RealTimeScheduling.jl

Real-time systems modeling and schedulability analysis

This package aims to provide useful tools for writing schedulability studies with Julia. It provides basic functionality for schedulability testing, response time analysis, schedule simulation, and schedule plotting. It is inspired by SchedCAT by Björn Brandenburg, but is not a direct port since Julia isn't Python. 😉

Example

As a simple example, one can perform analysis of Example 3 from John Lehoczky, "Fixed priority scheduling of periodic task sets with arbitrary deadlines," RTSS 1990. DOI: 10.1109/REAL.1990.128748

In this example, we consider two tasks: one with period $T_1 = 70$ and cost $C_1 = 26$, and another with period $T_2 = 100$ and cost $C_2 = 62$. These tasks have an interesting behavior when scheduled by rate-monotonic fixed priority scheduling.

using RealTimeScheduling
ex3 = TaskSystem([PeriodicTask(70, 70, 26), PeriodicTask(100, 100, 62)])
schedulable_fixed_priority(ex3)

false

As can be seen, the tasks are not schedulable with implicit deadlines. However, increasing the deadline of task 2 makes the system schedulable.

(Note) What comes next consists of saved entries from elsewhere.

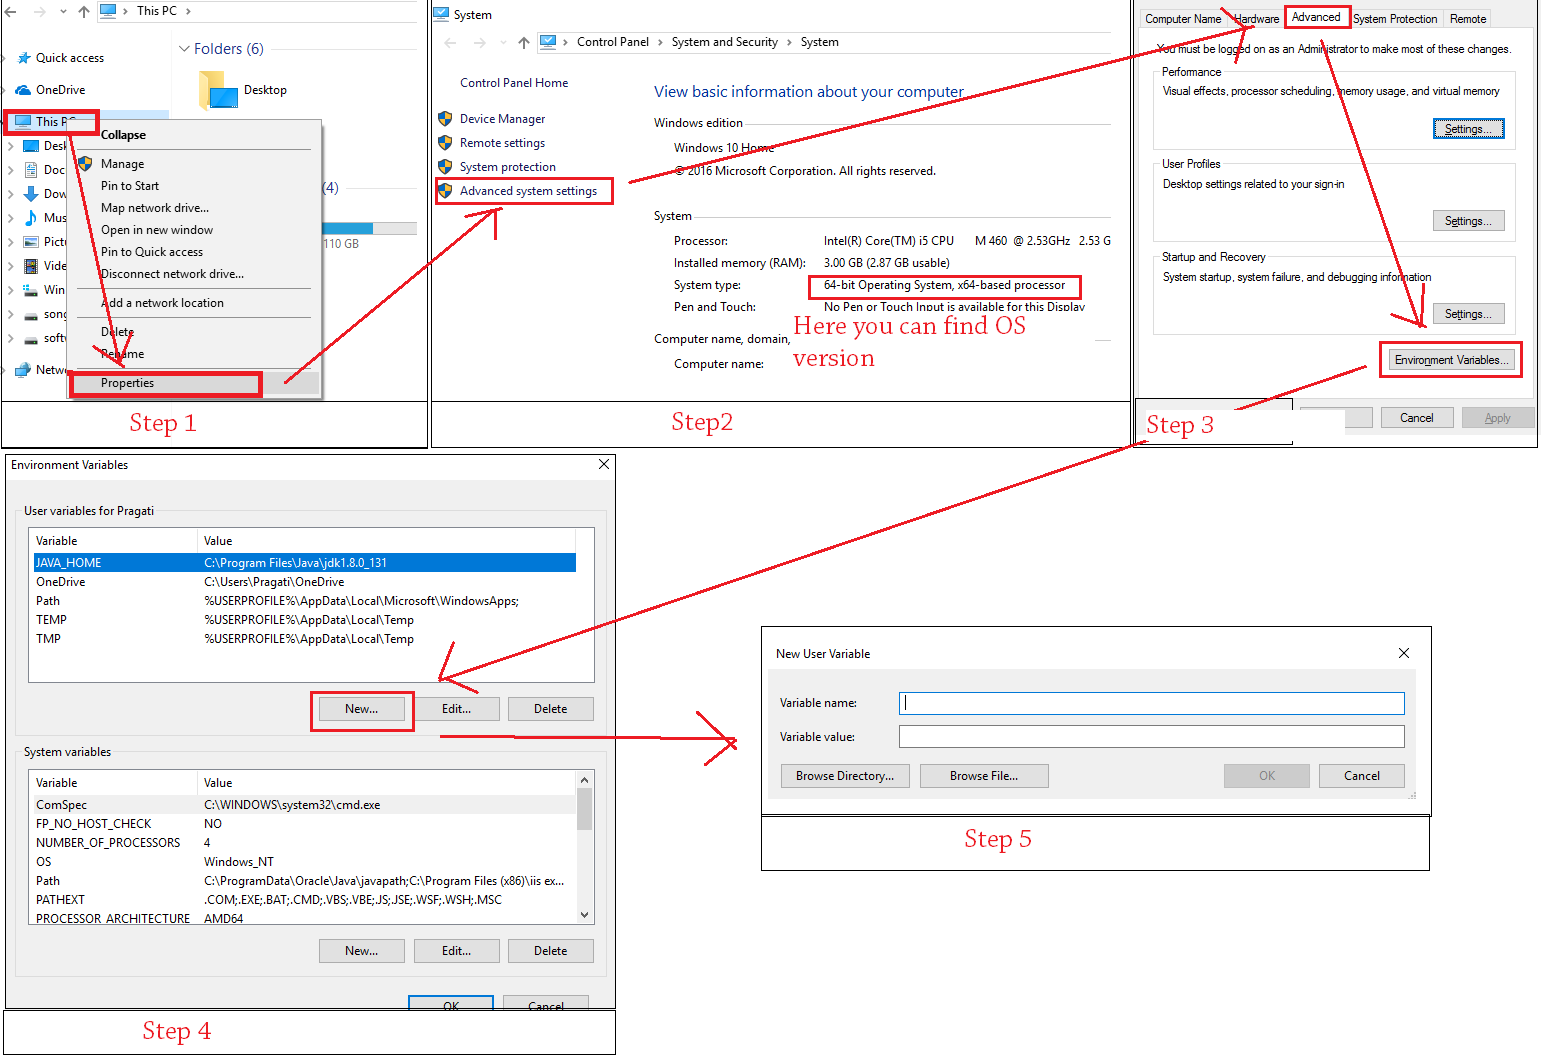Viewport: 1542px width, 1059px height.
Task: Click the Quick access star icon
Action: coord(23,58)
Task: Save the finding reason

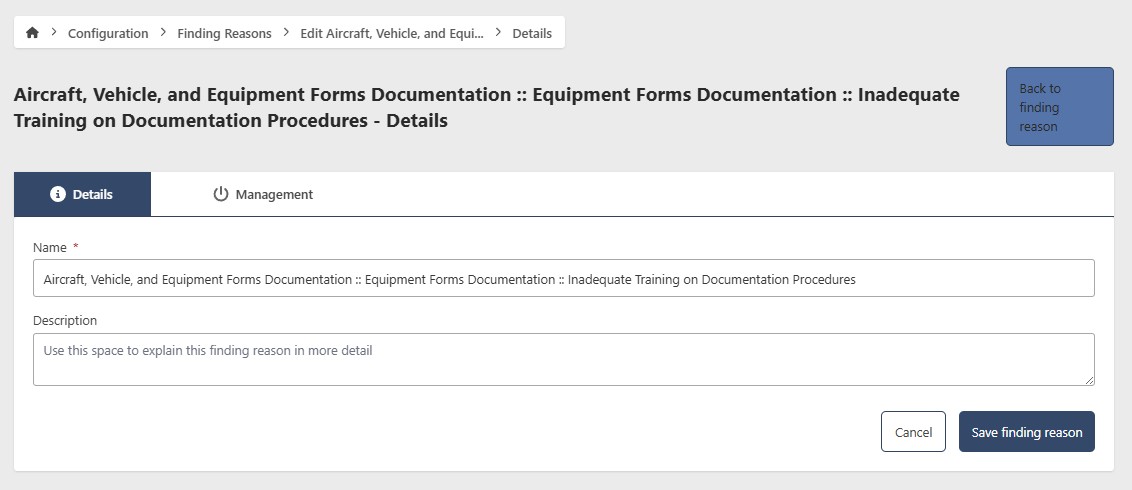Action: tap(1026, 432)
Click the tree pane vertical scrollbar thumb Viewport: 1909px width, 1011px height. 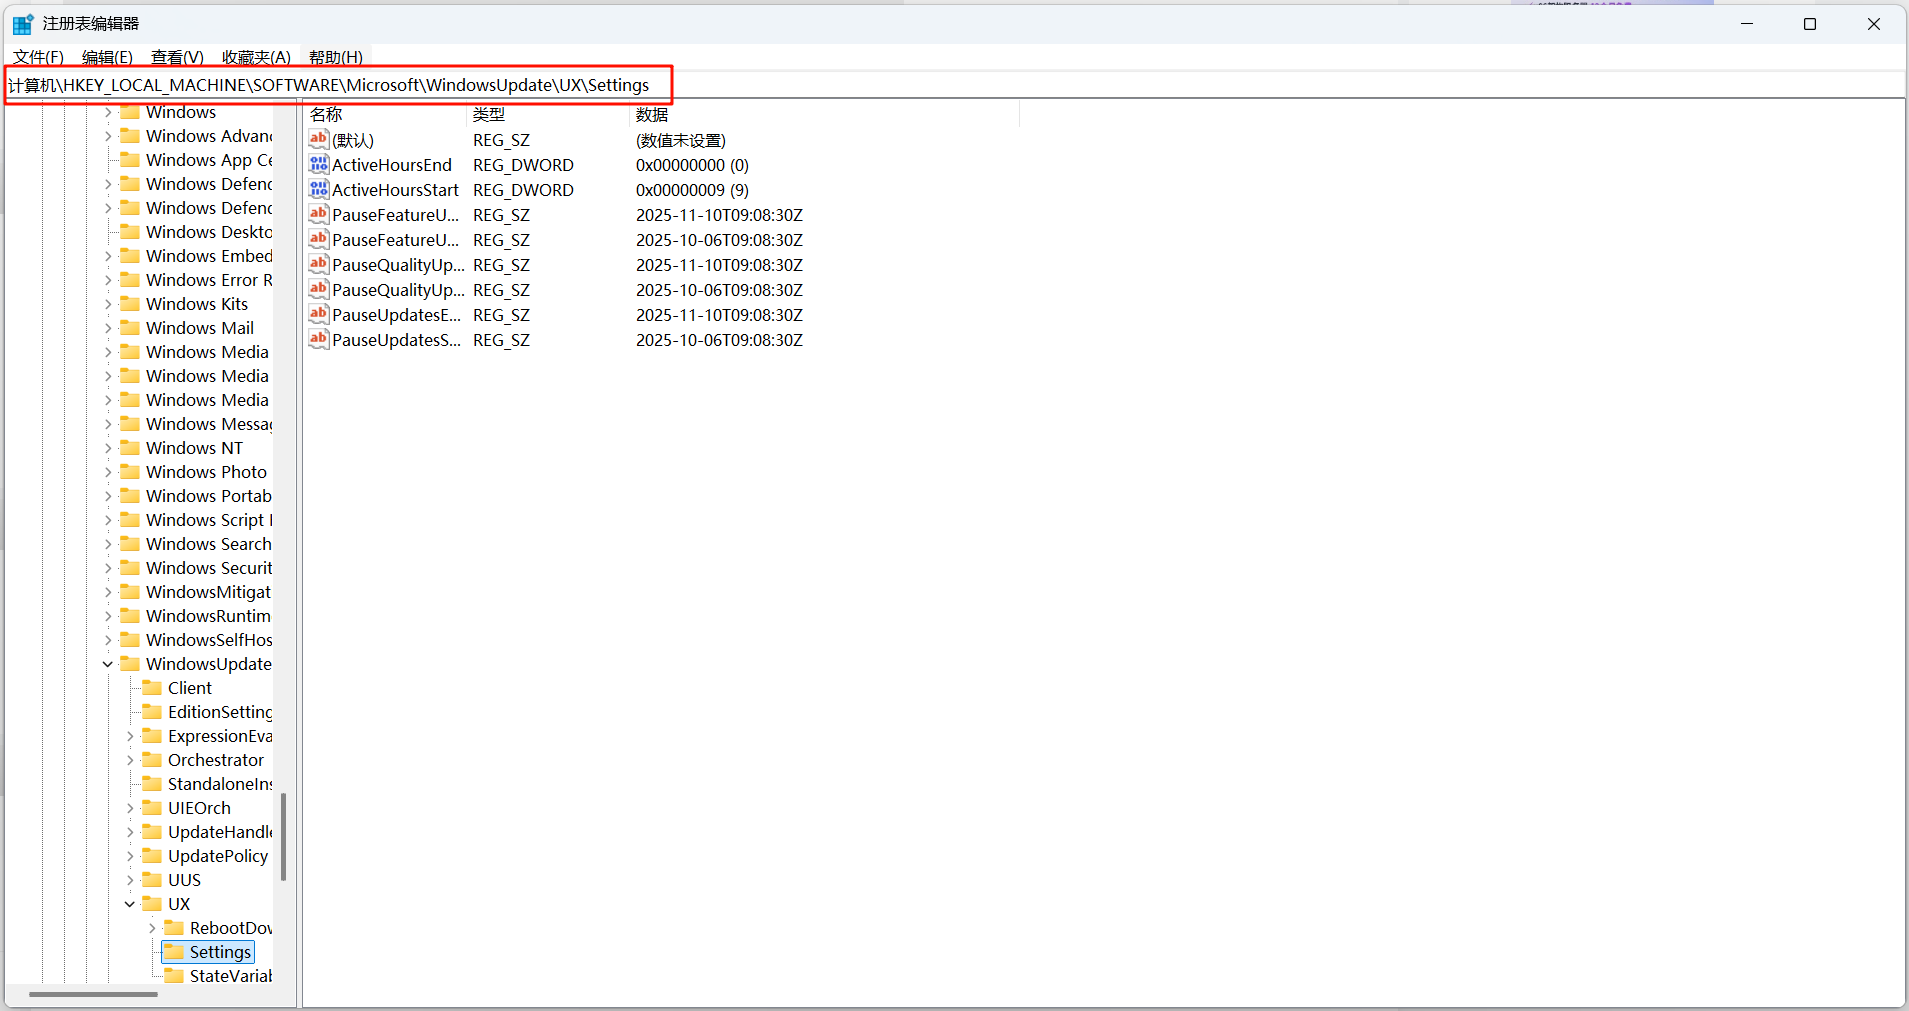(x=284, y=836)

ex3[2] = PeriodicTask(100, 118, 62)
schedulable_fixed_priority(ex3)

true

To get a better idea of what's going on here, we can compute a schedule to the hyperperiod of the tasks, and plot it.

s = schedule_gfp(ex3, 1, hyperperiod(ex3))
using Plots
plot(s, size=(800, 200), xguide="", yguide="")

The response time of the second task varies non-monotonically across its jobs, with the fifth job having the maximum response time of 118. This clearly motivates the need to examine the entire hyperperiod when testing fixed priority schedulability of task systems with unconstrained deadlines.